(Stored records)

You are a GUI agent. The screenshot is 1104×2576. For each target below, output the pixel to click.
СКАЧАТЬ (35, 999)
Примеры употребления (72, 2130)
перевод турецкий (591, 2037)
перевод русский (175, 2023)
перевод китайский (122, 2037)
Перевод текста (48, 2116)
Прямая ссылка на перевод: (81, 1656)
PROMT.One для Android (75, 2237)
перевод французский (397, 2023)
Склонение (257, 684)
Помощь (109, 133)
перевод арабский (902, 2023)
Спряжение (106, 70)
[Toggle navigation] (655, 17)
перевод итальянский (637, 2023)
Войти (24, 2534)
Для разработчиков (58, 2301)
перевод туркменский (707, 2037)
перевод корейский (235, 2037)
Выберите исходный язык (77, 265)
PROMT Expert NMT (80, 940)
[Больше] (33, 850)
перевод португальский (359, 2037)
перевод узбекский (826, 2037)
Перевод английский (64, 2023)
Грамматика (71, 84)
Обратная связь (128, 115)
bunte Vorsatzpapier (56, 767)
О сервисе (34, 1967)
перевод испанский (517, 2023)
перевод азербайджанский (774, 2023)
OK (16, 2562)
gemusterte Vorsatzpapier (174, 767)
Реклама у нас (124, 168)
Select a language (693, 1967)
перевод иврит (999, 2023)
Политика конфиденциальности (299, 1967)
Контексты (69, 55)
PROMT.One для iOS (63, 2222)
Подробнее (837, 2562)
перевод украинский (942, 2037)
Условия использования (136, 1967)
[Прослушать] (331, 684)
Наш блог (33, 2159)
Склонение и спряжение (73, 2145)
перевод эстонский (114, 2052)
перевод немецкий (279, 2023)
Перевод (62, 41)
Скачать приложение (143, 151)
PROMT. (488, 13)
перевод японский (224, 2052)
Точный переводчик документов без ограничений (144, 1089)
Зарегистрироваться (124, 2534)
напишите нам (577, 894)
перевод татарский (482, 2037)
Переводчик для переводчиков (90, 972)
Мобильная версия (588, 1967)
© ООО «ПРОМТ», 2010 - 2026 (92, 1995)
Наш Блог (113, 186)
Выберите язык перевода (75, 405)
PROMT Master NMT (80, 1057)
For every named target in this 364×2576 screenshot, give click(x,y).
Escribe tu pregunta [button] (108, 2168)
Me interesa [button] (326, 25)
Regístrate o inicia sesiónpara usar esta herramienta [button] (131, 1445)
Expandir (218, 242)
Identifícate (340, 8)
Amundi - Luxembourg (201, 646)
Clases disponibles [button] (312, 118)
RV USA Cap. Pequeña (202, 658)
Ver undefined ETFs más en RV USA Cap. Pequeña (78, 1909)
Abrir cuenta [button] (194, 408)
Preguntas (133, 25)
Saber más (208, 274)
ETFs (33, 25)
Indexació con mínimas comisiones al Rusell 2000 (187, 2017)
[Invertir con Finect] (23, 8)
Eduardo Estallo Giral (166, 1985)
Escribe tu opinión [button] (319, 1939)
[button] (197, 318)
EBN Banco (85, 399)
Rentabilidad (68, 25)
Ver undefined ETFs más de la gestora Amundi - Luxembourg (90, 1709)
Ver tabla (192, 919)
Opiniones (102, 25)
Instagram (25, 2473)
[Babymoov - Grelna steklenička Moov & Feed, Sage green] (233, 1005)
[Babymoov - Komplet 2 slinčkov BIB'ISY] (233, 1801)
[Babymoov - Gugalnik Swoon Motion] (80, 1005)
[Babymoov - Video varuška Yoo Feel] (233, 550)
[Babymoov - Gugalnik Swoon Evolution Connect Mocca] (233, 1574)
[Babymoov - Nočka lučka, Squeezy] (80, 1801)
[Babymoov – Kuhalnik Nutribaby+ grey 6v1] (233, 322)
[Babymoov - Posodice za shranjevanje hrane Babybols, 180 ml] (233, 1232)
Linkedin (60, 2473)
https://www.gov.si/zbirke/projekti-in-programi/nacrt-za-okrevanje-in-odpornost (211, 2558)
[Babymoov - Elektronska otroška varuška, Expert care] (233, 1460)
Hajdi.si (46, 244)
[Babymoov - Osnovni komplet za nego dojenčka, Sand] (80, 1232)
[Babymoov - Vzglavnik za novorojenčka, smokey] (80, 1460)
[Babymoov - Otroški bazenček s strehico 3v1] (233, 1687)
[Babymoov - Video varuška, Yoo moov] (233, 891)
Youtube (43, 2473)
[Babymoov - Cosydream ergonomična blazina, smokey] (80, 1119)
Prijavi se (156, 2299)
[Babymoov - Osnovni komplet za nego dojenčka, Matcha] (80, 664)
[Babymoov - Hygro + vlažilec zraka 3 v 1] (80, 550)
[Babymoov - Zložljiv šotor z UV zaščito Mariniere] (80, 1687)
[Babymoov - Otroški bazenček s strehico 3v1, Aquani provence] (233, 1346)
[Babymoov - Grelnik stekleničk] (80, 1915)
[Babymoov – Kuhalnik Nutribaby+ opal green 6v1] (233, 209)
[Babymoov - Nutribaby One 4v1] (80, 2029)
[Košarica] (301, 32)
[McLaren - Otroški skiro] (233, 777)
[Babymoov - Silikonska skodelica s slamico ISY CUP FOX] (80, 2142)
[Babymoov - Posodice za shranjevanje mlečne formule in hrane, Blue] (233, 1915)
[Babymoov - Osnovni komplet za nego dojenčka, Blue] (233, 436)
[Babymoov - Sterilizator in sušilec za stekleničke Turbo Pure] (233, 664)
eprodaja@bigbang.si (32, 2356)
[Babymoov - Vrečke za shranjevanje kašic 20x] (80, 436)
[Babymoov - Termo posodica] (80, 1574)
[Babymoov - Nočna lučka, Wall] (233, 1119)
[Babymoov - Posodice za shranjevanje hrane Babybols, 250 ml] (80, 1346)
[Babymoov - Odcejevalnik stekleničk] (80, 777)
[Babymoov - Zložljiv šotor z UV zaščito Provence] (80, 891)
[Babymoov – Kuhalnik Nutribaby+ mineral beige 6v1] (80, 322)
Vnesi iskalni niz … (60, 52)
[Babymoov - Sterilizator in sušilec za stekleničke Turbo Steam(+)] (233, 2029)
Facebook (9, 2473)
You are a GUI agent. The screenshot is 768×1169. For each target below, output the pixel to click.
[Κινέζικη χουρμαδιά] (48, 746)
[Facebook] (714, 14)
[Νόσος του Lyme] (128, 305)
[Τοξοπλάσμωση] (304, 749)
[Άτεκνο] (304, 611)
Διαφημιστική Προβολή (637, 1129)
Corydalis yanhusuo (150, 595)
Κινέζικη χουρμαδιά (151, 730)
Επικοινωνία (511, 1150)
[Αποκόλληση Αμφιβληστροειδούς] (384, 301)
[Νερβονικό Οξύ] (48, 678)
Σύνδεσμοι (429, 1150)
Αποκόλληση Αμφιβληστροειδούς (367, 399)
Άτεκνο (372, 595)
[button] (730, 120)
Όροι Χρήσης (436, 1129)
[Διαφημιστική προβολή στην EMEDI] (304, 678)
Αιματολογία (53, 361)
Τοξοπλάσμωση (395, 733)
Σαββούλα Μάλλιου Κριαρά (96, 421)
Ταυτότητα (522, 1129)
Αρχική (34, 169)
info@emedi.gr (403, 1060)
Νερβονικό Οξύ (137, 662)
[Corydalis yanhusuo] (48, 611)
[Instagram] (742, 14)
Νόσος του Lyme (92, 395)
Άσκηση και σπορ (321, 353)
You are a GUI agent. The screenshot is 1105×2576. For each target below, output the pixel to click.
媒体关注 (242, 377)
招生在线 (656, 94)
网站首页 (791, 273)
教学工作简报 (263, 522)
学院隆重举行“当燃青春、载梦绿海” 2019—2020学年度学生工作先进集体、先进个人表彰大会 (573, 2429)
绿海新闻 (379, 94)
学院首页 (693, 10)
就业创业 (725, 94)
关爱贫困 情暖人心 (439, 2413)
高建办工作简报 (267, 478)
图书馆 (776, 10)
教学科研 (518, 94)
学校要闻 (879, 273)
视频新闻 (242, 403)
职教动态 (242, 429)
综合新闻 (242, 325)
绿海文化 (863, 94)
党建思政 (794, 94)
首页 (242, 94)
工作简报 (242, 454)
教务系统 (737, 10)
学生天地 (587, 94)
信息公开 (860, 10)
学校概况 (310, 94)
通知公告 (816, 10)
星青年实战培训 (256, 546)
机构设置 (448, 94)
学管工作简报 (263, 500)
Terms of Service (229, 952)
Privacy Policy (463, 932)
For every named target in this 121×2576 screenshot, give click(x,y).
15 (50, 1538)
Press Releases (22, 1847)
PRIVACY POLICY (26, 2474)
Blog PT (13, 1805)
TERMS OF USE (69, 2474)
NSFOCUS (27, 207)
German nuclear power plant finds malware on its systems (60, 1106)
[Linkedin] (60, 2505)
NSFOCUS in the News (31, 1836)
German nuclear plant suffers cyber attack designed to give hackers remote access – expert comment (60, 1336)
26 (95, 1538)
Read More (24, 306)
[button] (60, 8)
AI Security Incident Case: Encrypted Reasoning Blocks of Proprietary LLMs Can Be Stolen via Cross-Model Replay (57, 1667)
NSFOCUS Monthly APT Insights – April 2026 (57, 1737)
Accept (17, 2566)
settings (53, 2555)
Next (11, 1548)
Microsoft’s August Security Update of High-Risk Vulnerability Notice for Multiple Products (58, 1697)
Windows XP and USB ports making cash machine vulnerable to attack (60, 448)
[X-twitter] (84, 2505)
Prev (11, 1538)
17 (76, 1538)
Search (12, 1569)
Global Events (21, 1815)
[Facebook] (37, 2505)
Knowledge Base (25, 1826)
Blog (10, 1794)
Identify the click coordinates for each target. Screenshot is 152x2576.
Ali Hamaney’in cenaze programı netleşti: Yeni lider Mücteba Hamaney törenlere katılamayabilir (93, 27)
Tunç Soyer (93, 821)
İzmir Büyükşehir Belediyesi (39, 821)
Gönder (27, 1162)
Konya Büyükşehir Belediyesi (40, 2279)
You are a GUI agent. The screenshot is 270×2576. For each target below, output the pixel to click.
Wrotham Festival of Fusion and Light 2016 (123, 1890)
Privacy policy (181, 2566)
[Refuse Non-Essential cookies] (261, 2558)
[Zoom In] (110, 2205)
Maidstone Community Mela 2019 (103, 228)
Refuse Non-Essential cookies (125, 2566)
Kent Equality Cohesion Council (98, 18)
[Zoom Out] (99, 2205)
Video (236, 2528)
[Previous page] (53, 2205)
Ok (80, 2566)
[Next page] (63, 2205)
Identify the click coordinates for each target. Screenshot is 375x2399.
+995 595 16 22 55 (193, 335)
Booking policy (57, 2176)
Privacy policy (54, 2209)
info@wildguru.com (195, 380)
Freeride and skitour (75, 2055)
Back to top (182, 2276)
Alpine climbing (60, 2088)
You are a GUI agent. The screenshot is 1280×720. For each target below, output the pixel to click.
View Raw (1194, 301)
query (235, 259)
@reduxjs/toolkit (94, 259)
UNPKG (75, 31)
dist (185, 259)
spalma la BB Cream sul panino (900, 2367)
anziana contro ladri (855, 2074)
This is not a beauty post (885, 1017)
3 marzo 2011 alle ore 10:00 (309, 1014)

Action item: Look back at the data above. Transcribe exactly the lines starting at the line that contains "Kent Equality Cohesion Council (98, 18)" and ending at the line that contains "Alpine climbing (60, 2088)".

Response to the exercise:
Kent Equality Cohesion Council (98, 18)
[Zoom Out] (99, 2205)
Video (236, 2528)
[Previous page] (53, 2205)
Ok (80, 2566)
[Next page] (63, 2205)
Identify the click coordinates for each target. Screenshot is 375x2399.
+995 595 16 22 55 (193, 335)
Booking policy (57, 2176)
Privacy policy (54, 2209)
info@wildguru.com (195, 380)
Freeride and skitour (75, 2055)
Back to top (182, 2276)
Alpine climbing (60, 2088)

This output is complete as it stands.